9. Learned counsel for the Department submitted that the assessee itself has accepted the existence of 28,000 m.t. which is nearing the valuation of the stock estimated by the Department and, therefore, the addition was bound to be made. I do not find it to be so. The letter dated September 21, 1996 was written by Utkal Steels Ltd. on the basis of which the contention has been raised by learned counsel for the Department was in connection with and for pointing out the impossibility of having valued the stock physically. In that connection it was stated that the stock 28,000 m.t. would require seven to ten days even all handling the equipments in the factory were employed.

That is not an admission of the existence of the stock to that extent but a statement to show largeness of the stock and might have been made because the Revenue had estimated the stock to that extent. In my opinion, that cannot be a statement of admission of existence of stock to that extent by the assessee.

10. A point was made out that the assessee himself has accepted the method correct and offered the valuation by estimate when confronted with the fact that the actual weight will take long time and factory shed would be under lock and key of the Department until then.
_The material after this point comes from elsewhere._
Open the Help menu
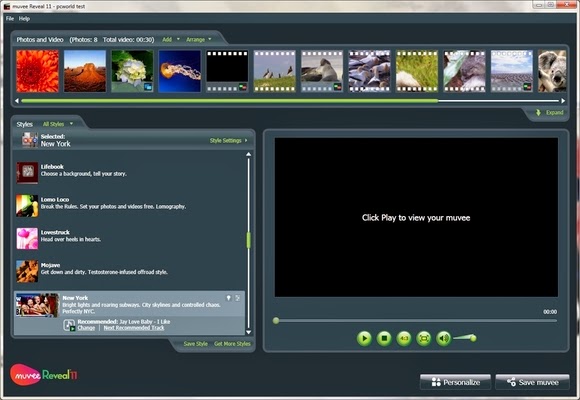 tap(24, 19)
This is what was stated in the statement of Sri Nathmal Agrawal recorded on November 4, 1996, at 3 p.m. : "I was asked to arrange carriers and trucks which were not available in the night and weighments could not be done. It was said to me that physical weighment will take long time and hence stock will be taken on estimation basis and estimation were started. I did not agree to calculation of weight by high estimation. I was told to seize the factory then I said you may verify the weighment as per your choice." 11. That, in my opinion, does not amount to acceptance of the method as correct one but leaving the choice to the Department. Be that as it may, it does not carry the matter any further because if the method of weighment is wrong it is wrong or if right it is right. As pointed out above by the jurisdictional High Court, the sampling method cannot be utilised for imposition of tax on the difference in valuation on that basis.
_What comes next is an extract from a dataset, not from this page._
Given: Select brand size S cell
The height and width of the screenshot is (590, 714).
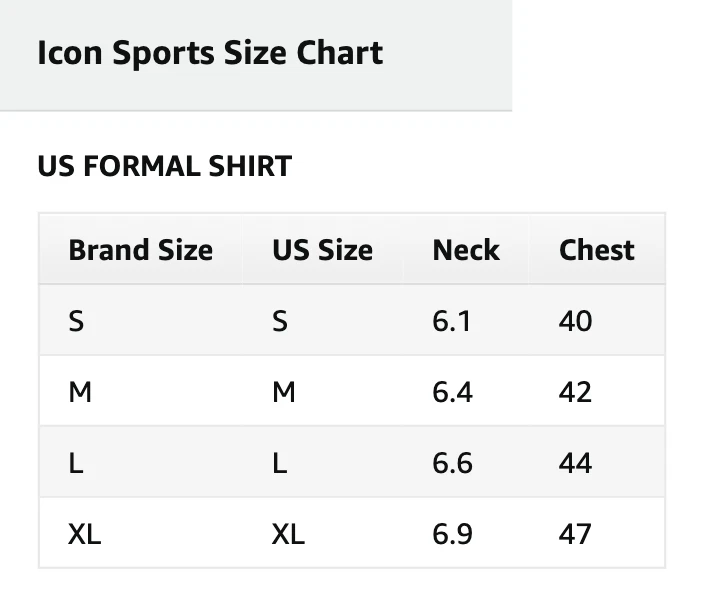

12. Various arguments were raised about the correctness of the accounts maintained under the checks and supervision of excise and other authorities, but determination of that issue might not have any impact in deciding these appeals, because the addition is based on the difference in the stock and the valuation thereof. If the difference is there actually, addition can be made. On the other hand, if difference is estimated by sampling method or there is no difference, no addition can be made. It is, therefore, not necessary to express any opinion on the correctness or otherwise of the maintenance of accounts by the assessee.

13. The case now shall be fixed before the Division Bench for final disposing of the appeals.